Eating leafy veggies, orange juice, berries may prevent memory loss in men
The test is designed to detect changes that people can notice in how well they are remembering things before those changes would be detected by objective cognitive tests
Eating leafy greens, dark orange or red vegetables and berry fruits, and drinking orange juice may lower risk of memory loss over time, especially in men, a study has found. The study, published in the journal Neurology, looked at 27,842 men with an average age of 51 who were all health professionals. Participants filled out questionnaires about how many servings of fruits, vegetables and other foods they had each day at the beginning of the study and then every four years for 20 years. A serving of fruit is considered one cup of fruit or half a cup of fruit juice. A serving of vegetables is considered one cup of raw vegetables or two cups of leafy greens.
"One of the most important factors in this study is that we were able to research and track such a large group of men over a 20-year period of time, allowing for very telling results," said Changzheng Yuan, from Harvard T H Chan School of Public Health in the US. "Our studies provide further evidence dietary choices can be important to maintain your brain health," said Yuan. Participants also took subjective tests of their thinking and memory skills at least four years before the end of the study, when they were an average age of 73.

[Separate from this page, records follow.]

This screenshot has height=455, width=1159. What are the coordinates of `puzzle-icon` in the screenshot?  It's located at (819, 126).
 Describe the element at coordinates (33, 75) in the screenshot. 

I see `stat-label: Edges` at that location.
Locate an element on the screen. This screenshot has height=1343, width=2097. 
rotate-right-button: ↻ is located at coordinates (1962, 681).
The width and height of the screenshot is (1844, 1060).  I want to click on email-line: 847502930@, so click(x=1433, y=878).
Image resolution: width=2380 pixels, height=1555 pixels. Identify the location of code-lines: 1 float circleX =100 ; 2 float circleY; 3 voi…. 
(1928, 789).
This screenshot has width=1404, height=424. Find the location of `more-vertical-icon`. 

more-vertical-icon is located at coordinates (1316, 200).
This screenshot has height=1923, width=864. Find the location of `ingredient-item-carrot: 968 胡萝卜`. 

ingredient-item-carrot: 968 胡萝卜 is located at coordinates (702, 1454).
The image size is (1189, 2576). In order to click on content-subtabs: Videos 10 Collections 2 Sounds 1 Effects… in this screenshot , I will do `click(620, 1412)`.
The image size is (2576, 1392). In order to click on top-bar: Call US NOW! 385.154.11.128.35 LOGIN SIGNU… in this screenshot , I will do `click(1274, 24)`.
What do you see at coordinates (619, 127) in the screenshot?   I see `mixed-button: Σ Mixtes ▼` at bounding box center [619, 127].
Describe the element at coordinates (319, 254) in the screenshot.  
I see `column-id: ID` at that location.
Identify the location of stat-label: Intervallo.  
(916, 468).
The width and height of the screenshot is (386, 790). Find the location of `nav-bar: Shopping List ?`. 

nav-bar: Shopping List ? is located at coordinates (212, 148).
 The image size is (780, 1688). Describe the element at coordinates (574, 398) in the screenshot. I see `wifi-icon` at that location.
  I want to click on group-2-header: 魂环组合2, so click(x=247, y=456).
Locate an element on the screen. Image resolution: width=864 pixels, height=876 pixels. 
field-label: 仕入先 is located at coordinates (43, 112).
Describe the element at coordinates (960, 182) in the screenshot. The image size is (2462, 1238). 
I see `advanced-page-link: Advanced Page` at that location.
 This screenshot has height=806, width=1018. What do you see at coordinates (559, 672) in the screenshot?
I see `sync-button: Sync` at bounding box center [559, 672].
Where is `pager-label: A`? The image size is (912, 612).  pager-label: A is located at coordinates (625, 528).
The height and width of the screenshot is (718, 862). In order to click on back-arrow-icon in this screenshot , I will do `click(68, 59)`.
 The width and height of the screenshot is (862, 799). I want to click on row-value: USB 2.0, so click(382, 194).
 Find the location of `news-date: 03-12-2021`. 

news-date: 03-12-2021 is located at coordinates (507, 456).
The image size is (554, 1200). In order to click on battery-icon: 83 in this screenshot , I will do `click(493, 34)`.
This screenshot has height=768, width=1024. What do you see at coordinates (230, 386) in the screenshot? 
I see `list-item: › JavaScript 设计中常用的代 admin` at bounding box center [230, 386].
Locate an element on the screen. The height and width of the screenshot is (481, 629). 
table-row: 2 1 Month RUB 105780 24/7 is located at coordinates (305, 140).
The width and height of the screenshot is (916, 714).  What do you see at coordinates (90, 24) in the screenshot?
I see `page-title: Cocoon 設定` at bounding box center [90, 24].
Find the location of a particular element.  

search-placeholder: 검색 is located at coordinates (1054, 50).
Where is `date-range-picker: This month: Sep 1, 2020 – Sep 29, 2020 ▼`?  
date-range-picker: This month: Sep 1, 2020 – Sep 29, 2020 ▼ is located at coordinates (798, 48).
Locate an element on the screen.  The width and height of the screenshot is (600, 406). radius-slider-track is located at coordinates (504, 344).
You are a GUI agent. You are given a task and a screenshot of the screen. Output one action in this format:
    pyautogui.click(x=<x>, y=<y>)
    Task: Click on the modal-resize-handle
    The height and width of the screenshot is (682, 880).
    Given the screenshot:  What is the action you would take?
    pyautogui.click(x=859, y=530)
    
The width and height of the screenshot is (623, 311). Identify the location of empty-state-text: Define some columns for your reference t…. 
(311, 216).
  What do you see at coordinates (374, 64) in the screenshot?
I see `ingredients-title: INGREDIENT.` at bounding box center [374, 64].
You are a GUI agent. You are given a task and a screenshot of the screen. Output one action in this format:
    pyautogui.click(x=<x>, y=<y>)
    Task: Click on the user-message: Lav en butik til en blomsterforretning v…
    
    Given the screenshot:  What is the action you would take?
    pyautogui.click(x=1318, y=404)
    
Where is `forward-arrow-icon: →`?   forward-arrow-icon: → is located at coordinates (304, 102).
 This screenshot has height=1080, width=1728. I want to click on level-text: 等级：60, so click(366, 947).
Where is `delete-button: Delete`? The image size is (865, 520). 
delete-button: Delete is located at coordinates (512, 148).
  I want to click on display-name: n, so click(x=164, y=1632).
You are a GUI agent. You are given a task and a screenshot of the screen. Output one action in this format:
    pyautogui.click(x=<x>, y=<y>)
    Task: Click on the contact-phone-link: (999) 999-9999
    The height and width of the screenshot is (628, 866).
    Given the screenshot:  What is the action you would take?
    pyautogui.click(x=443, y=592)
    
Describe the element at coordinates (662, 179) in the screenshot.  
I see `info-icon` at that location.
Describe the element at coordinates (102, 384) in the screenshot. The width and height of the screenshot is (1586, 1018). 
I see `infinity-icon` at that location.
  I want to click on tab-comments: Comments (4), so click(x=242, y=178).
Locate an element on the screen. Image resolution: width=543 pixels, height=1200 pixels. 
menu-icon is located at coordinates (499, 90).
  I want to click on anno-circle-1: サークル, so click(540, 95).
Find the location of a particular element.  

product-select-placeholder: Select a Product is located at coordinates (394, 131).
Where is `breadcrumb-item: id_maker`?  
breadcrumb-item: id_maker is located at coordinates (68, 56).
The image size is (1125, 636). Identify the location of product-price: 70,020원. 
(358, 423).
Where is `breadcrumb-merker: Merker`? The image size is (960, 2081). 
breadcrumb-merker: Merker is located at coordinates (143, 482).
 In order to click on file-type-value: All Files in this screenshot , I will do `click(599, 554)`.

The test is designed to detect changes that people can notice in how well they are remembering things before those changes would be detected by objective cognitive tests. Changes in memory reported by the participants would be considered precursors to mild cognitive impairment. A total of 55 per cent of the participants had good thinking and memory skills, 38 per cent had moderate skills, and seven per cent had poor thinking and memory skills. The participants were divided into five groups based on their fruit and vegetable consumption. For vegetables, the highest group ate about six servings per day, compared to about two servings for the lowest group.
For fruits, the top group ate about three servings per day, compared to half a serving for the bottom group.
The men who consumed the most vegetables were 34 per cent less likely to develop poor thinking skills than the men who consumed the least amount of vegetables.
A total of 6.6 per cent of men in the top group developed poor cognitive function, compared to 7.9 per cent of men in the bottom group.
The men who drank orange juice every day were 47 per cent less likely to develop poor thinking skills than the men who drank less than one serving per month.
This association was mainly observed for regular consumption of orange juice among the oldest men, researchers said.
A total of 6.9 per cent of men who drank orange juice every day developed poor cognitive function, compared to 8.4 per cent of men who drank orange juice less than once a month. The researchers also found that people who ate larger amounts of fruits and vegetables 20 years earlier were less likely to develop thinking and memory problems, whether or not they kept eating larger amounts of fruits and vegetables about six years before the memory test.